承認欲求の奥にあるもの
人は「認められたい」から「こう生きたい」へ変わっていく
承認欲求は、なくなるものではない。
なくす必要も、ない。
ただ、向きが変わっていく。
人は誰でも、「認められたい」と思う。
だから承認欲求は、なくそうとしなくていい。
その奥には、
本当に欲しかったものへ続く扉がある。
そこに気づくほど、
人は「認められたい」から、
「こう生きたい」へと変わっていく。
子どもの頃
「認めてほしい」
「褒めてほしい」
「見てほしい」
そう願うのは、自然なことだった。
十分にもらえなかったと感じている人ほど、
大人になってからも、
「認めてほしい」という願いを、
誰かに求め続けてしまう。
問題は、その欲求に支配されてしまうこと。
SNSの「いいね」が増えれば安心し、
減れば不安になる。
褒められれば前へ進めるけれど、
批判されれば止まってしまう。
評価されることを急ぐあまり、
すぐ結果が出るものだと思ってしまい、
出ないと、
「自分には向いてない」と諦めてしまう。
その繰り返しの中では、
人生の舵を他人にゆだねていることになる。
他人の顔色うかがい、
他人の期待を生きている。
でも心が少しずつ癒えてくると、
ベクトルが変わり始める。
「認めてもらうために」
ではなく、
「この人の役に立ちたい」
「この経験を、誰かに届けたい」
そんな気持ちが、自然と沸いてくる。
承認欲求が消えたわけではない。
もっと大きな欲望に包まれて、
子供の頃の承認欲求は静かになっていく。
私はそれを、「大人の欲望」と呼んでいる。
気をつけなければいけないのは、
「貢献」もまた、
承認欲求が姿を変えたものになることがある。
「役に立たなければ価値がない」
「誰かを救えなければ存在してはいけない」
そんな思い込みを抱えている人は、
貢献そのものが、自己価値の証明になってしまう。
貢献できるから価値があるのではなく
価値がある存在だと知ったとき、
自然と貢献したくなる。
この順番が逆になると、
頑張るほど苦しくなる。
本当に超えるべき相手は、
他人ではなく、昨日の自分。
昨日より少し気づけたか。
昨日より少し挑戦できたか。
昨日より少し大切にできたか。
昨日より少し、できたことある?
その積み重ねが、
自信になり、
人生の土台になっていく。
影響力は、
地位や肩書きでは育たない。
人間性と経験の積み重ねが、
「この人の言葉なら信じたい。
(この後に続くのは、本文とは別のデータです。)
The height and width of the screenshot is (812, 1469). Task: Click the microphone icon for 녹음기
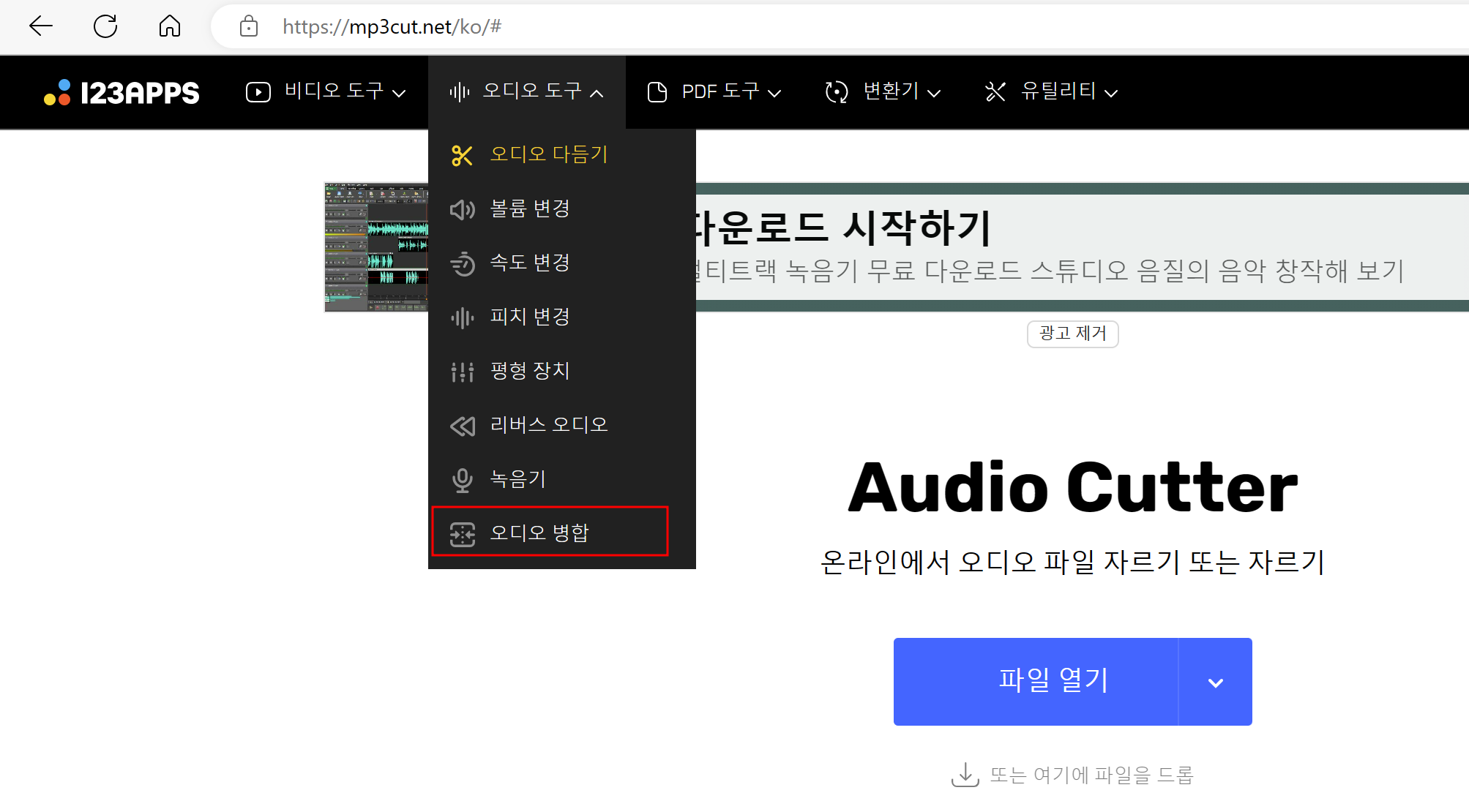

」
という本物の信頼を育てていく。
あなたが今、
本当に欲しいものは何だろう。
注目や称賛だろうか。
それとも、
「誰かの人生が少し前に進んだ。」
そんな実感だろうか。
その答えが見え始めたとき、
承認欲求は消えるのではなく
静かになっていく。
もっと大きな喜びと願いが、
自分の中に育ち始めるから。
人は、傷が癒えるほど、
「価値を証明する人生」から、
「自分を表現する人生」へ変わっていく。